Des condamnations pour crimes contre l'humanité
Devant le tribunal, le juge Fakhr al-Din al-Aryan a reconnu Bachar al-Assad coupable de « crimes contre l'humanité et de crimes de guerre », notamment pour « assassinat avec prédilection, meurtre intentionnel de plusieurs personnes, meurtre intentionnel d'enfants de moins de 15 ans, torture ayant entraîné la mort et privation de liberté ». Il a déclaré : « Il est donc condamné à mort. »

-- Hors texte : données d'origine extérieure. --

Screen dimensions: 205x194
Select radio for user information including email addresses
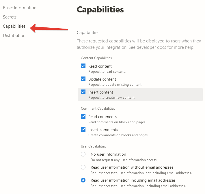click(83, 180)
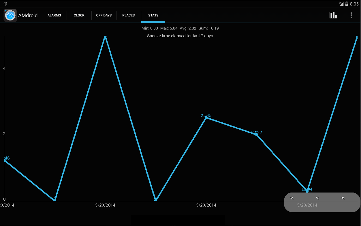Screen dimensions: 361x226
Task: Tap the AMdroid clock app icon
Action: [x=10, y=15]
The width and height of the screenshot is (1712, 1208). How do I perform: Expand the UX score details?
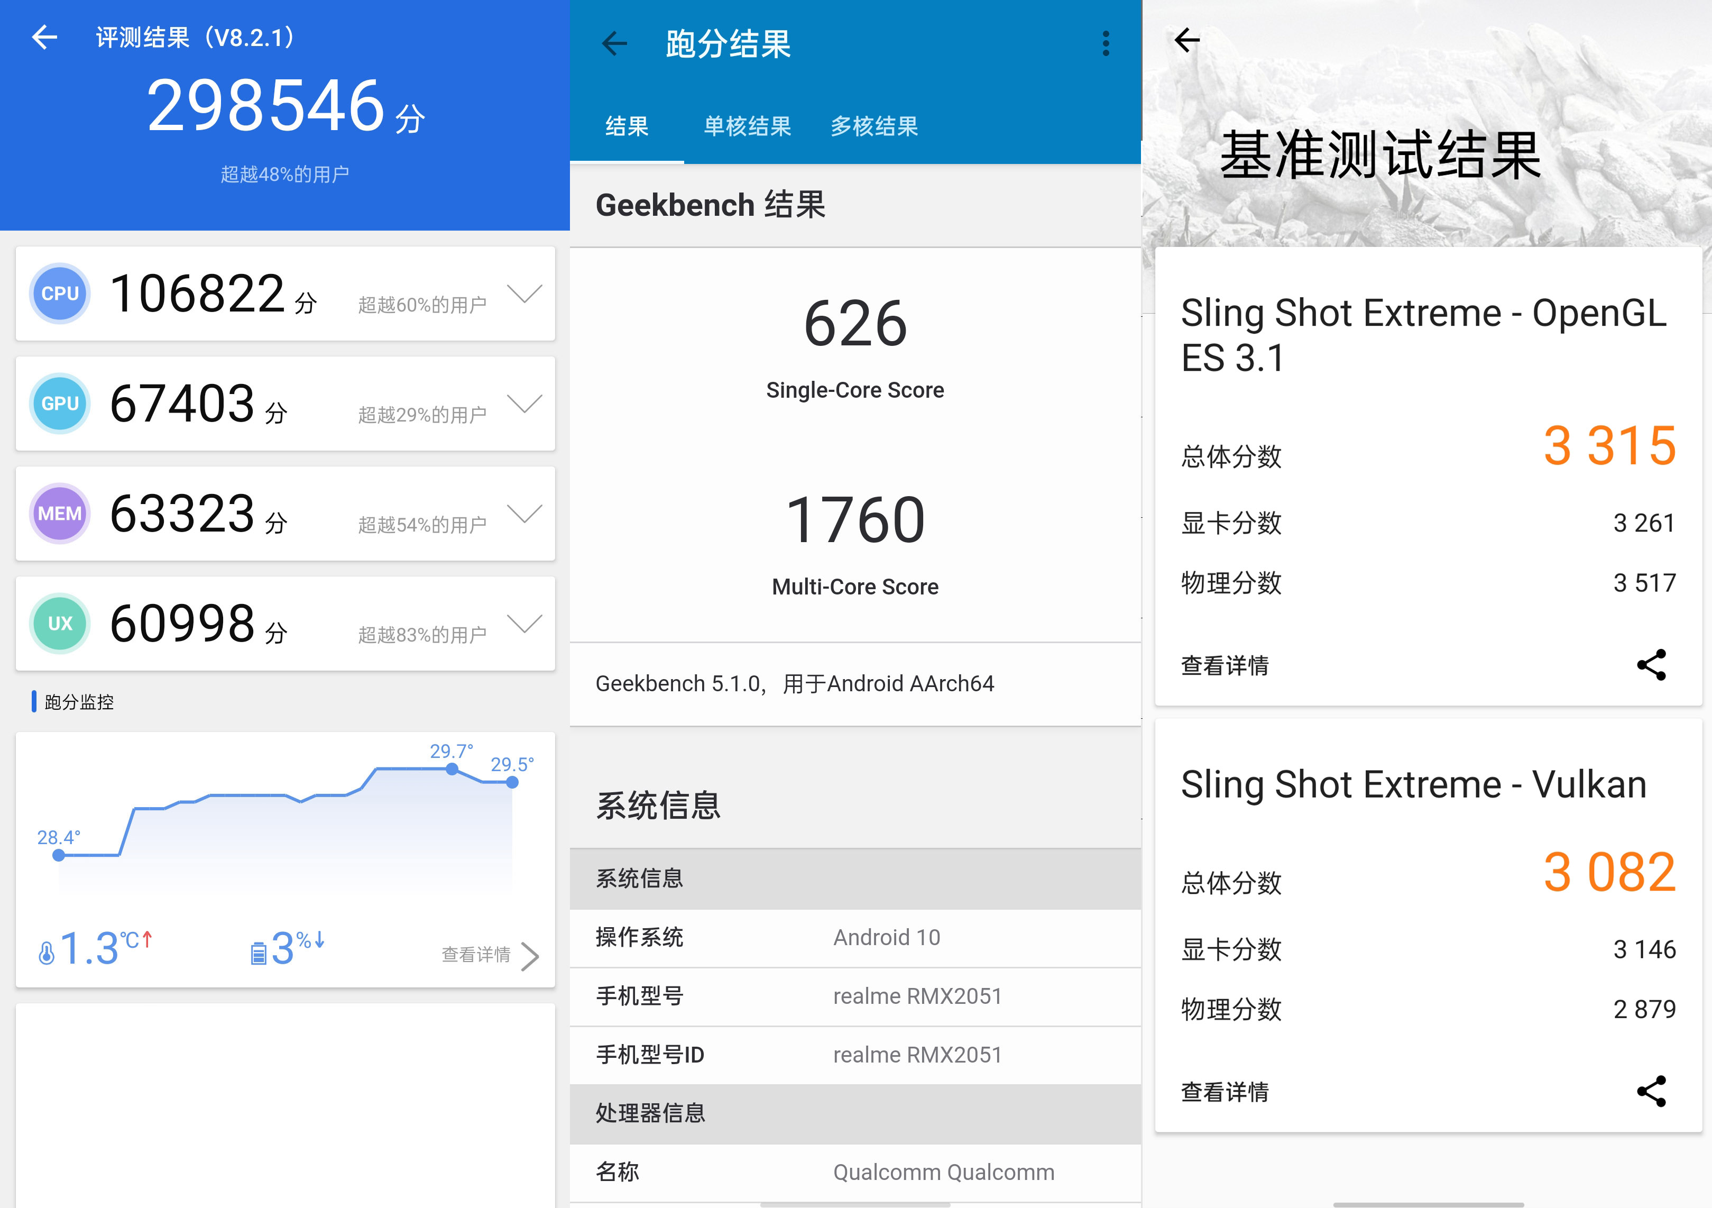[524, 624]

Le dirigeant déchu, qui s'est enfui à Moscou en décembre 2024, a été jugé en son absence. Les autorités de transition, qui l'ont renversé après 13 ans de guerre civile, se sont engagées à rendre justice pour les crimes commis sous son règne. En avril, la justice avait déjà engagé des poursuites contre lui et d'autres responsables.
Plusieurs anciens responsables également condamnés
Le tribunal a aussi condamné à mort par contumace plusieurs anciens responsables militaires et des services de sécurité, dont Maher al-Assad, frère de Bachar, qui dirigeait la 4e division d'élite de l'armée et a également fui le pays. L'ancien ministre de la Défense Fahd al-Freij et Louay al-Ali, ancien chef des renseignements militaires dans la province de Deraa, figurent parmi les condamnés. Ils ont été reconnus coupables de « meurtre, torture ayant entraîné la mort et privation répétée de liberté », qualifiés de crimes contre l'humanité et crimes de guerre.
Seul accusé présent à l'audience, Atef Najib, ancien chef de la sécurité politique à Deraa, a également été condamné à mort pour crimes contre l'humanité. C'est dans cette ville qu'a débuté le soulèvement en mars 2011, après l'arrestation de 15 étudiants accusés d'avoir écrit des slogans antigouvernementaux. Selon des habitants, ces étudiants auraient été torturés, déclenchant une manifestation réprimée dans le sang.
Un bilan humain dramatique
La guerre civile syrienne, déclenchée par la répression des manifestations prodémocratie dans le sillage des « Printemps arabes », a fait plus d'un demi-million de morts et des millions de déplacés. Des dizaines de milliers de personnes ont disparu, dont beaucoup ont été victimes des exactions dans les geôles du pouvoir.
La chute de Bachar al-Assad, qui avait succédé à son père Hafez en 2000, a mis fin à plus d'un demi-siècle de règne sans partage de son clan familial. Les ONG et gouvernements étrangers ont souligné l'importance de la justice transitionnelle pour l'avenir du pays.